- Supreme Court of the United States

Decided March 15, 1817
- Full case name: Peter Laidlaw and Company v. Hector M. Organ
- Citations: 15 U.S. 178 (more) 2 Wheat. 178; 4 L. Ed. 214; 1817 U.S. LEXIS 396

Case history
- Prior: Error to the District Court for the Louisiana District

Holding
- A party is not obligated to disclose all of the information within its possession with regard to a certain transaction when the other party asks a general question about the party's awareness of issues that might affect the transaction's value.

Court membership
- Chief Justice John Marshall Associate Justices Bushrod Washington · William Johnson H. Brockholst Livingston · Thomas Todd Gabriel Duvall · Joseph Story

Case opinion
- Majority: Marshall, joined by unanimous

= Laidlaw v. Organ =

Laidlaw v. Organ, 15 U.S. (2 Wheat.) 178 (1817), is a case decided by the Supreme Court of the United States that established the rule that buyers need not disclose advantageous information to sellers. This rule should not be confused with either caveat emptor—a rule placing the burden of due diligence on the purchaser of goods—or caveat venditor—the rule that vendor sales come with an implied warranty.

==Facts==
On December 24, 1814, delegations from the United States and United Kingdom signed the Treaty of Ghent, presumptively ending the War of 1812. At the war's outset, U.K. forces had blockaded major U.S. ports, including New Orleans. In consequence of the blockade, tobacco crops coming down the Mississippi River intended for export amassed in New Orleans, thereby depressing their price by 23 to 33 percent.

On the evening of February 18, 1815, three Americans—Livingston, White, and Shepherd—received news from the British fleet of the war's end. White arranged for the publication of a handbill the following morning beginning at 8 a.m. detailing the news of the treaty. In the meantime, Shepherd informed his brother of the peace, who in turn informed Hector Organ.

Organ had been in negotiations with Francis Girault, a tobacco broker at Laidlaw's firm. Within the hour after publication of the handbill on February 19, Organ finalized a contract with Girault to purchase 111 hogsheads of tobacco (120,000 pounds). When making the contract, Girault had asked Organ if he knew of information that might tend to increase the price of the tobacco. Organ did not disclose any news of the treaty.

With the war's end and the lifting of the blockade, the pent-up tobacco supply in the city would fetch higher global prices and consequently increased in price 30 to 50 percent after news of the treaty broke within the city. The subsequent increase in price represented a substantial loss to Laidlaw and a lucrative windfall for Organ. When Organ appeared on February 20 to take possession of the tobacco, Laidlaw refused delivery.

==Procedural history==
By February 21, Organ had filed a petition in the United States District Court for the District of Louisiana on grounds of breach of contract. The judge issued a writ of sequestration and ordered Laidlaw to surrender the tobacco into the marshal's possession. The judge also later ordered Organ to post a bond payable to Laidlaw for its expenses should the case go in their favor.

**COLLECTED DATA:**
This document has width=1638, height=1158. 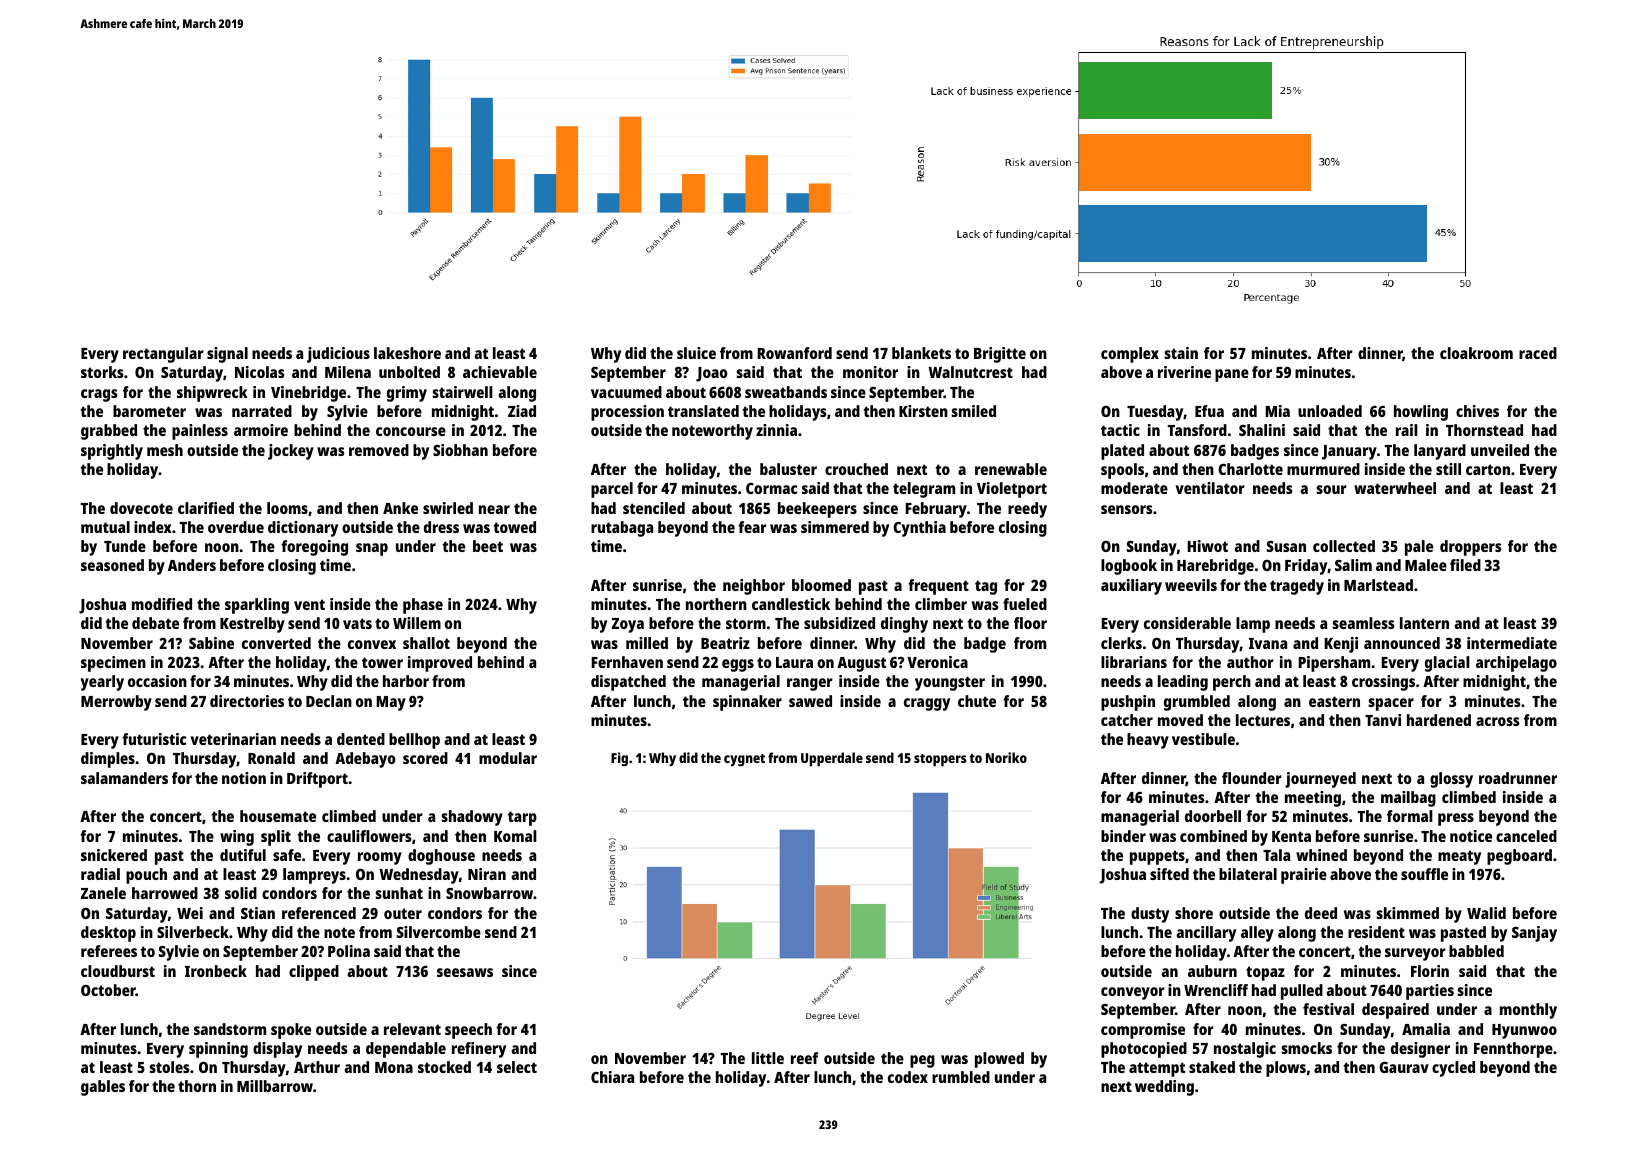 What do you see at coordinates (1519, 857) in the document?
I see `pegboard` at bounding box center [1519, 857].
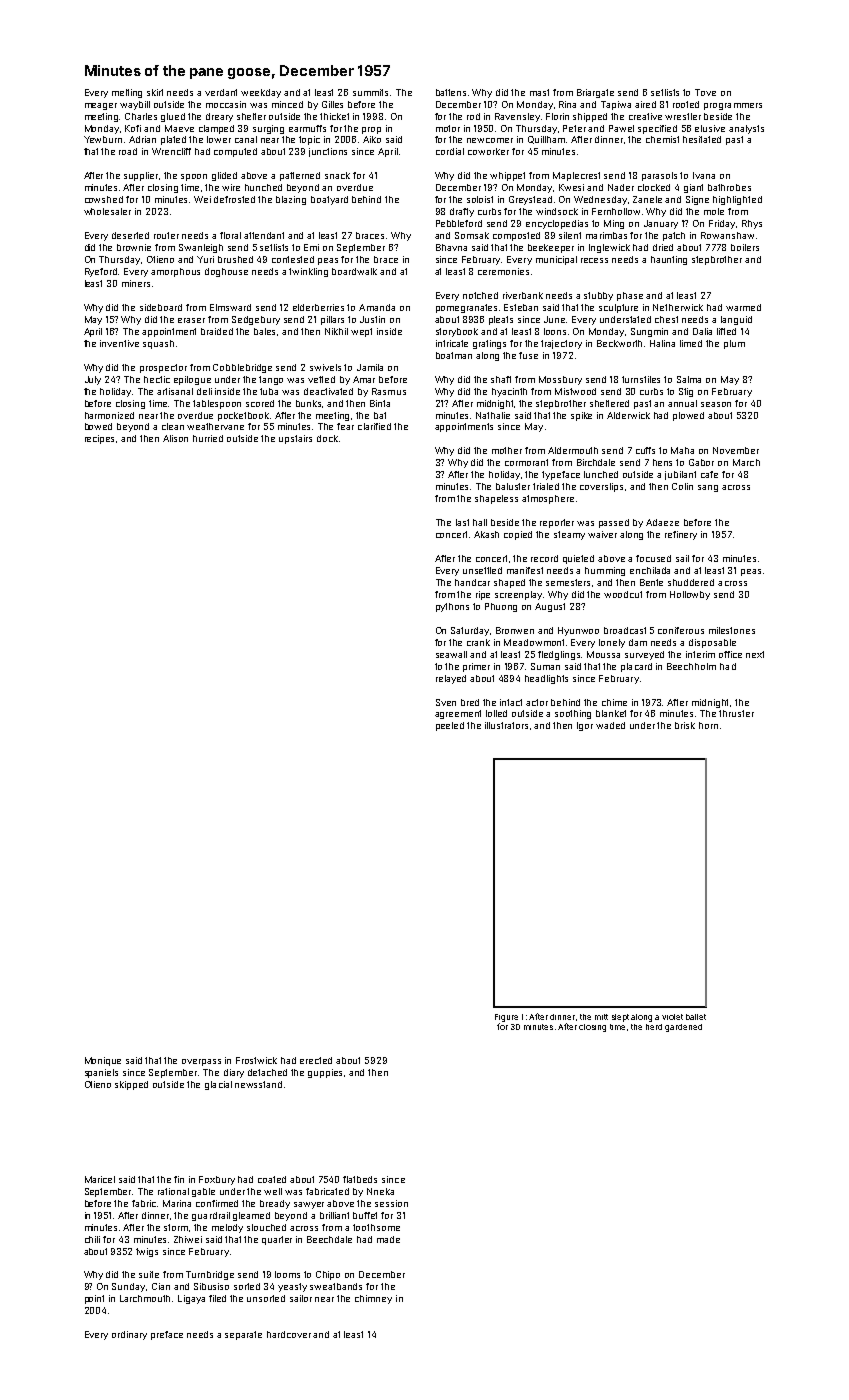 This screenshot has height=1400, width=849. Describe the element at coordinates (92, 1239) in the screenshot. I see `chili` at that location.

**REQUIREMENT 1:** Rewrite the paragraph of the Laidlaw v. Organ article that begins "Organ had been in negotiations" as a short bulleted list, keeping its main facts.
**REQUIREMENT 2:** According to the Laidlaw v. Organ article, by how much did the tobacco price rise after news of the treaty broke within the city?

**RESPONSE 1:**
- Organ had been negotiating with Francis Girault, a tobacco broker at Laidlaw's firm.
- Within an hour of the handbill's publication on February 19, Organ finalized a contract with Girault to buy 111 hogsheads (120,000 pounds) of tobacco.
- While making the contract, Girault asked Organ whether he knew of information that might tend to raise the tobacco's price.
- Organ disclosed no news of the treaty.

**RESPONSE 2:** It rose 30 to 50 percent.